Private, Participant of World War II, The Hero of the Soviet Union (February 22, 1944)

He was born on June 22, 1919, in Priluki County, Poltava Oblast, Ukraine (now the regional center of Chernihiv Region, Ukraine). He was Ukrainian. He finished the 7th grade of the school. He worked in the Priluki branch of Soyuzpechat. In 1938, Osip was convicted of anti-Soviet propaganda for reading Mandelstam’s poems and sentenced to seven years in prison under Article 54-10 of the Criminal Code of the Ukrainian SSR.

In October 1942, he was released from the camp and sent to the Tashkent machine-gun school. But he did not have time to finish. In March 1943 he was sent to Jizzakh, to an echelon of being formed to be sent to the front.

He was sent as a shooter to the 3rd Battalion of the 184th Guards Rifle Regiment of the 62nd Guards Rifle Division. Until September 1943, the division was in the reserve of the Supreme Command Headquarters. On September 7, 1943, in Operation Poltava-Kremenchug, 37 armies followed the retreating enemy to the Dnieper. The 2nd and 3rd Battalions of the 62nd Guards Artillery Division were to cross the Dnieper and occupy the bridgehead of north of the village of Mishurin Rog.

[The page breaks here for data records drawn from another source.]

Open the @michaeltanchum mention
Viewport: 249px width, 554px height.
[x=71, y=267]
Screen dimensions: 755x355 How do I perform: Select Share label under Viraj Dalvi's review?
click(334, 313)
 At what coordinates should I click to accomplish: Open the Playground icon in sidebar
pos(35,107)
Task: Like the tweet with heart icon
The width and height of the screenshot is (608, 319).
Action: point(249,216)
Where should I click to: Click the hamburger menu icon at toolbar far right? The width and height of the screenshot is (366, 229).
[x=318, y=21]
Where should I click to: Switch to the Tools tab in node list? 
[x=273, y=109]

On the night of September 28, 1943, the crossing began. After destroying the war guards on the river island, the paratroopers tried to cross to the right bank. At that moment, the Germans opened fire on the crossing. He placed at the front of the A-3 boat, and destroyed enemy firing points with a machine gun. As they approached the shore, a shell exploded, capsizing the boat and injuring some soldiers. He brought the gun and the wounded platoon commander ashore, returned to the water, and pulled out three more wounded soldiers.

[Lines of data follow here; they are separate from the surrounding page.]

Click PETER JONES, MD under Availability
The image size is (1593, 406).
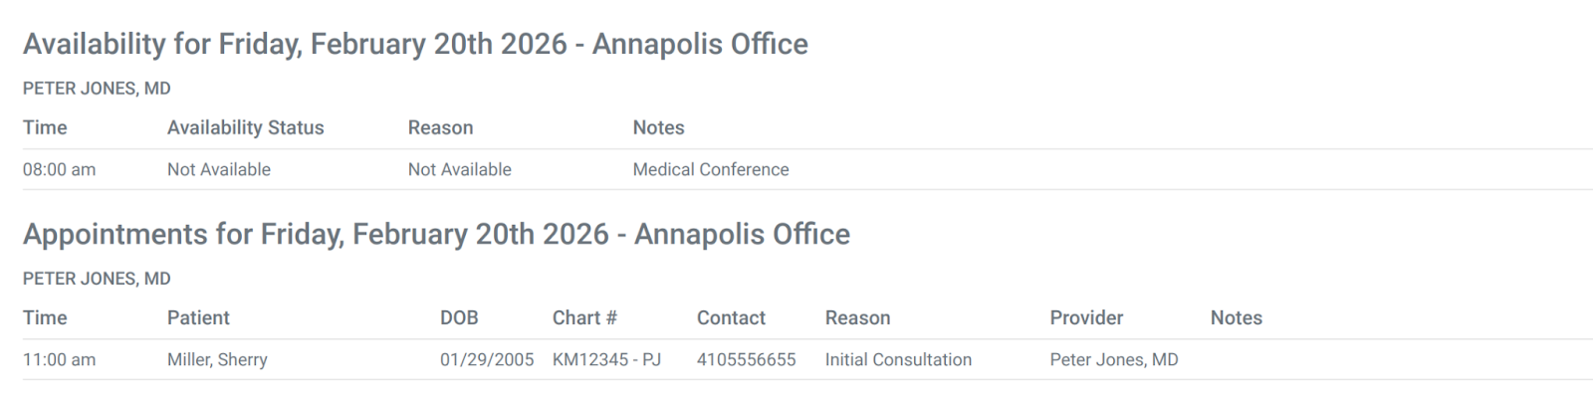97,89
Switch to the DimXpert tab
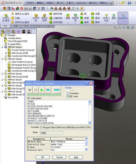This screenshot has width=136, height=164. pyautogui.click(x=37, y=26)
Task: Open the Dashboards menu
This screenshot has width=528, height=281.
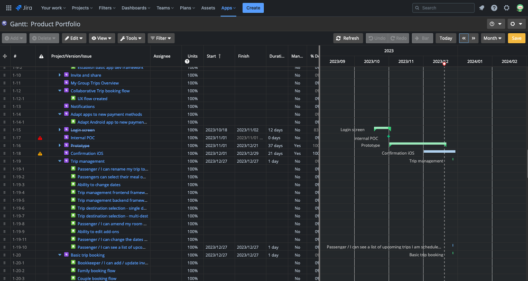Action: click(136, 8)
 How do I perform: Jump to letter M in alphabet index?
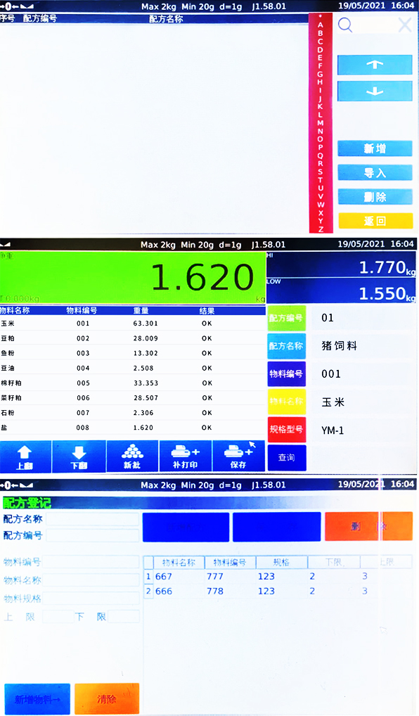321,123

He took the wounded to the paramedics, sneaked out on the right bank, and killed the German machine gunner with a grenade. He took command of the platoon, skillfully organized the defense, and ensured the passage of the battalion.

On September 28, 1943, the 3rd Battalion ended the crossing, successfully repulsed an enemy counterattack organized by Mishurin Rog, and expanded the occupied bridgehead. He personally destroyed more than 10 enemy soldiers in this battle.

By the Decree of the Presidium of the Supreme Soviet of the USSR of February 22, 1944, “For bravery in the battles for the Dnieper” he was awarded the title of Hero of the Soviet Union.  But he could not get the reward.

On October 30, 1943, in Operation Pyatikhat, in retaliation for a German counterattack on the Ingulets River in the Krivoy Rog area, he took a cantus, fainted and fell to the Germans.

At the first opportunity, the prisoners escaped from the military camp, but were captured by the Germans and sent to the Noyengamme death camp. Unable to bear the torture, he agreed to cooperate with German intelligence. He attended a two-week training course of the Abwehr intelligence school and he was tasked with gathering information on the presence, number, and composition of Red Army units in the Suwalki-Rachki region of Poland, which was occupied by Soviet troops on November 9, 1944, as part of Operation “Tseppelin”. He immediately went to the nearest Soviet unit and told them everything.

They did not believe him because of his conviction. On January 13, 1945, he was convicted by the Military Court of the 3rd Belorussian Front under Article
58-1b of the Criminal Code of the RSFSR and sentenced to 15 years in prison on charges of treason. He served in the Special Camp № 8 of the Ministry of Internal Affairs of the USSR in Karaganda, Kazakh SSR.

On January 13, 1954, the Commission reconsidered his case. On July 23, 1955, by the decision of the Military Board of the Supreme Court of the USSR, the term of imprisonment was reduced to 10 years. He returned to his homeland and lived in the village of Varva, where his parents lived after the war.

On January 12, 1966, he was fully acquitted by a Decision of the Plenum of the Supreme Court of the USSR and the title of “The Hero of the Soviet Union” was returned to him.

He died on October 24, 2003. He was buried in the city-type village of Varva in the Chernihiv region of Ukraine.